O nosso país foi o que mais recebeu escravos no mundo, e o último país independente do continente americano a extinguir a escravidão. Razão pela qual, nossa cultura, religião, culinária, costumes, etc, foram muito influenciados, e são até hoje. Mas, o motivo da abordagem de hoje diz respeito às expressões populares criadas durante o período da escravidão no Brasil – uma época que faz parte de nosso passado, mas que possui ainda forte influência sobre nossa realidade atual, como: “tem caroço neste angu”, “meia tigela”, “nas coxas”, “espírito de porco”, e, “para inglês ver”.

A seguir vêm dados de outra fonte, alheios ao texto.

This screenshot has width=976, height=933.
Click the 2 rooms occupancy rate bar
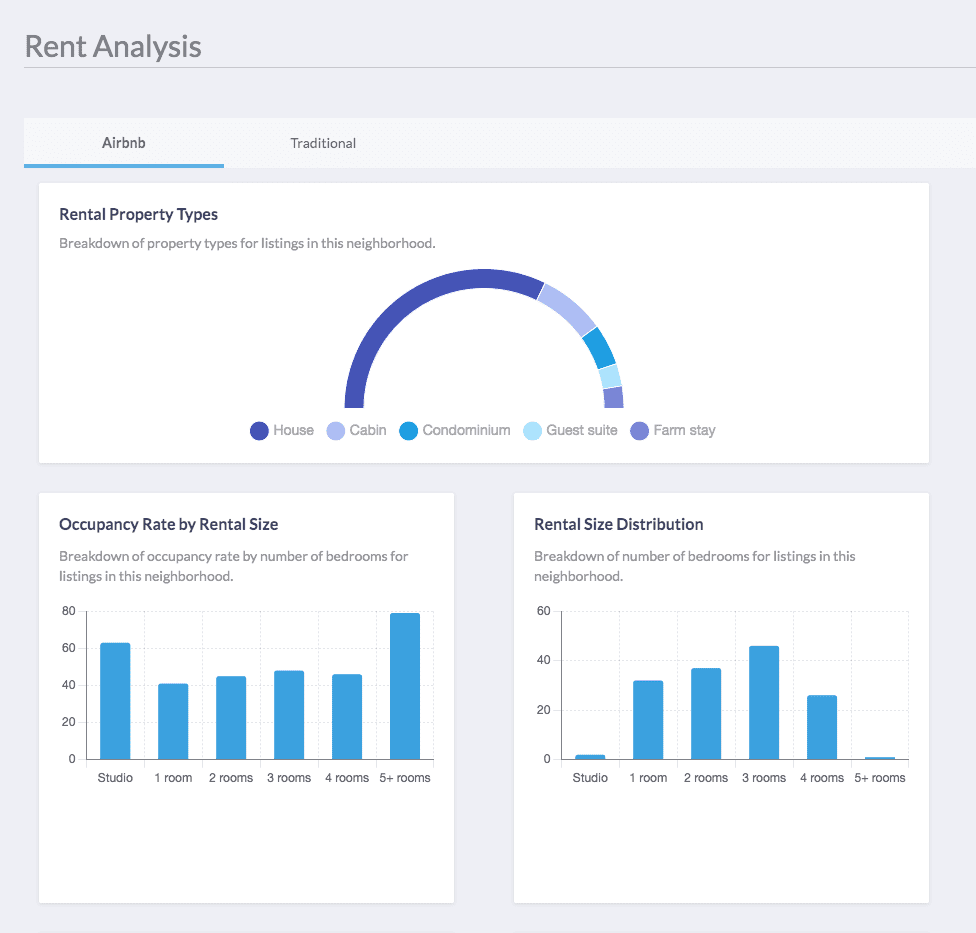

Algumas, como as expressões “nas coxas” (trabalho malfeito, remetendo às telhas moldadas irregularmente nas coxas dos escravos), “tem caroço neste angu” (alguém escondendo algo, remetendo a um truque utilizado pelos escravos para se alimentarem melhor, carne ou torresmo escondidos no prato de angu de fubá), “meia tigela” (meia ração, como forma de punição ao trabalho medíocre), “espírito de porco” (embora sugestione sujeira e impureza, remete ao período escravocrata onde os escravos tinham receio de matar o animal e serem acompanhados pelo espírito do mesmo durante toda a vida), não são de difícil assimilação, entretanto, a expressão “para inglês ver”, é a que me trouxe maior curiosidade.    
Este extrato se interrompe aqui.